The Partnership

The Engineer


6.1 We stumbled on an engineer crouched beside a washing machine, peering into its insides with a torch and muttering. He put off paying any attention to us until the last moment, then greeted us with a cheeriness that was a little forced - as if he were still thinking about an unsolved problem. When we asked to see some of the current projects, he launched straight away into a discussion about the washing machine.

6.2 "The Partnership decided to produce this washing machine," he said, "and I was the poor engineer given the job of co-ordinating the necessary resources to get it on the market. There are over a hundred partners, nearly every one from a separate home, so there’s a ready made captive market of at least a hundred. Other machines available are expensive, throw-away designs that our mechanic says he cannot repair. The partners filled in a questionnaire saying the features they wanted such as no planned obsolescence, high reliability and ease of maintenance with no water hammer effect during hydraulic switching.
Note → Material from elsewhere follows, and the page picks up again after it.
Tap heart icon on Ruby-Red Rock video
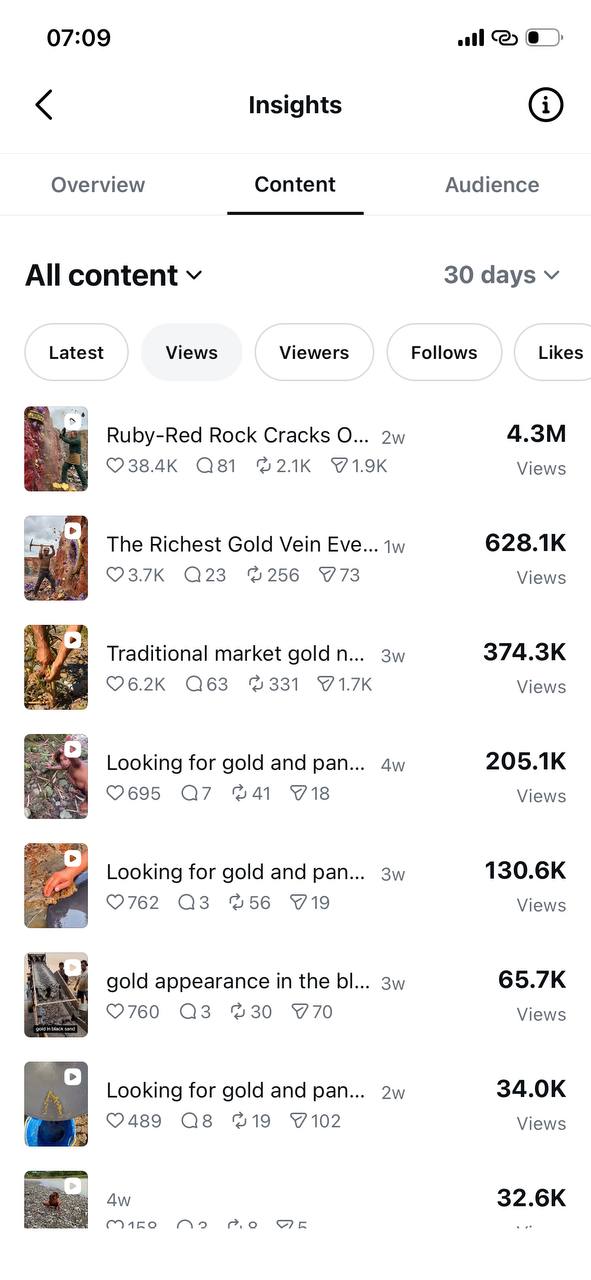The width and height of the screenshot is (591, 1280). (115, 466)
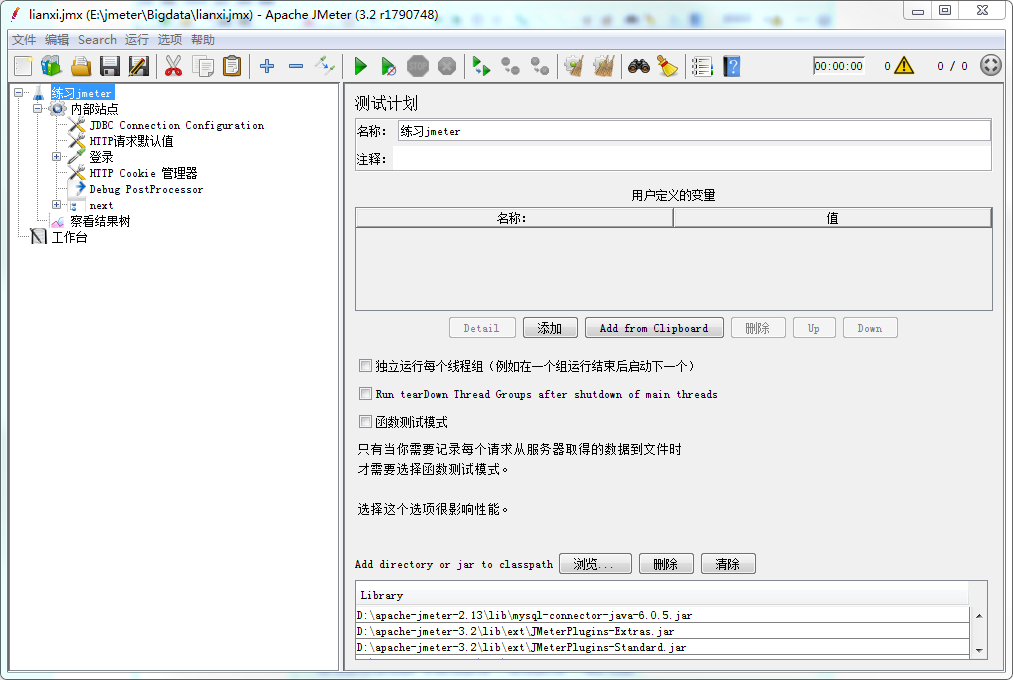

What you see in front of you is the first prototype of that ‘specification’. They reasoned that if they made a washing machine themselves, then they would get what they wanted in a machine at a reasonable price. As it happens the price is about the same as the prices ruling outside for ‘domestic’ machines, but I believe this is because we have used components of an industrial quality to meet the reliability requirement. In the long term I expect the dollars per hour used over the life of the machine to be considerably less than competitive products, all things considered. Put another way, the cost/quality ratio is superior, as indeed it has to be if it is to join the ranks of our successful products. We don’t advertise so that helps our ratio a lot, and we sell direct so there’s no middle-men and that helps, but still we have a very low volume production and cannot justify the degree of automation of our multinational competitors. The partners will test the first batch of a hundred themselves. If sales are good we can automate a little and reduce our cost which will further increase sales - if all goes well we aim at a small but optimally sized plant. If we can achieve this our hold on the market is secure. Believe me it’s not easy and we have many more failures than successes. If I bring in one successful product each year - somewhere between 10% and 20% success rate - then I’ve earned my money."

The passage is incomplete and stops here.